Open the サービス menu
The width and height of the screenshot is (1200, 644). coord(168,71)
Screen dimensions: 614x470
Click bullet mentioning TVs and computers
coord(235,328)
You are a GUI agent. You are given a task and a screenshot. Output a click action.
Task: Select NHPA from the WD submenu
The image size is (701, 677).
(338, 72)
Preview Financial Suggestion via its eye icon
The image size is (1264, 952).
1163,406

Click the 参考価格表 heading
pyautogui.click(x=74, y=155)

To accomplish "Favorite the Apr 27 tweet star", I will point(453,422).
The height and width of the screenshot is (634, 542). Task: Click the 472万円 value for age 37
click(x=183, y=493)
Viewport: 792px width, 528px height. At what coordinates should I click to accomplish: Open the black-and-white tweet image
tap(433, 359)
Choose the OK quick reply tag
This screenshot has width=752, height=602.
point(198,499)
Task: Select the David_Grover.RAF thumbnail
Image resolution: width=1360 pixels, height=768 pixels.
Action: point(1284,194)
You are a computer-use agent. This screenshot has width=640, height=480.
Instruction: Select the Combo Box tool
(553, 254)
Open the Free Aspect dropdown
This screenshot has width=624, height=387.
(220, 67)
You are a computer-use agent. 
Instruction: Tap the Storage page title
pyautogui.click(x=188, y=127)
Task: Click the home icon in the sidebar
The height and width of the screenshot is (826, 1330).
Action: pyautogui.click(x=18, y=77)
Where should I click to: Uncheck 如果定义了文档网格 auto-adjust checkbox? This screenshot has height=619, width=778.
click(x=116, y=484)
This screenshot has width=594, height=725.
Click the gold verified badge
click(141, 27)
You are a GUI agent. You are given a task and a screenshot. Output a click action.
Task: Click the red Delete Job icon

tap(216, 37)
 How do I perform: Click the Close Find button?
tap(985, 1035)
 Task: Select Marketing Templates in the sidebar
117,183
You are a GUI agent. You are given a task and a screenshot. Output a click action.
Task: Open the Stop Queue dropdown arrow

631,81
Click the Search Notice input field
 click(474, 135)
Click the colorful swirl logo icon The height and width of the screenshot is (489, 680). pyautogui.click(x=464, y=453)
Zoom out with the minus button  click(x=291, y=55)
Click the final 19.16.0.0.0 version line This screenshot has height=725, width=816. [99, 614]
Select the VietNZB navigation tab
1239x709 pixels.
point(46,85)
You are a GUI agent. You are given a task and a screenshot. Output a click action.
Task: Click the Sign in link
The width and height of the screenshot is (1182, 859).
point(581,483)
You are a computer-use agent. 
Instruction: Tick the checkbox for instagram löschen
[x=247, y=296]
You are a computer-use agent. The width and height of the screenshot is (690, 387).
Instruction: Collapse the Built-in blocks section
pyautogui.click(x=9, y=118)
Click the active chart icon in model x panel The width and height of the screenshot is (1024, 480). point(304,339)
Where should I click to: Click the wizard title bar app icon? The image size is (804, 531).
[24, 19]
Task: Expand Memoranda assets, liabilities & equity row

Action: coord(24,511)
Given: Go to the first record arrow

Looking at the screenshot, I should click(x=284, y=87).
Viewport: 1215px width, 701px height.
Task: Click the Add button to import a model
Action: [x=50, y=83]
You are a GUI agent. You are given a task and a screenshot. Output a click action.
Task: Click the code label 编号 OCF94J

_ _ _ _ _ _ _

About this task: What is needed is an exact copy of the lines from the one containing "Zoom out with" through the last line of the records, and nothing else.

Task response:
Zoom out with the minus button  click(x=291, y=55)
Click the final 19.16.0.0.0 version line This screenshot has height=725, width=816. [99, 614]
Select the VietNZB navigation tab
1239x709 pixels.
point(46,85)
You are a GUI agent. You are given a task and a screenshot. Output a click action.
Task: Click the Sign in link
The width and height of the screenshot is (1182, 859).
point(581,483)
You are a computer-use agent. 
Instruction: Tick the checkbox for instagram löschen
[x=247, y=296]
You are a computer-use agent. The width and height of the screenshot is (690, 387).
Instruction: Collapse the Built-in blocks section
pyautogui.click(x=9, y=118)
Click the active chart icon in model x panel The width and height of the screenshot is (1024, 480). point(304,339)
Where should I click to: Click the wizard title bar app icon? The image size is (804, 531).
[24, 19]
Task: Expand Memoranda assets, liabilities & equity row

Action: coord(24,511)
Given: Go to the first record arrow

Looking at the screenshot, I should click(x=284, y=87).
Viewport: 1215px width, 701px height.
Task: Click the Add button to import a model
Action: [x=50, y=83]
You are a GUI agent. You are given a task and a screenshot. Output a click action.
Task: Click the code label 编号 OCF94J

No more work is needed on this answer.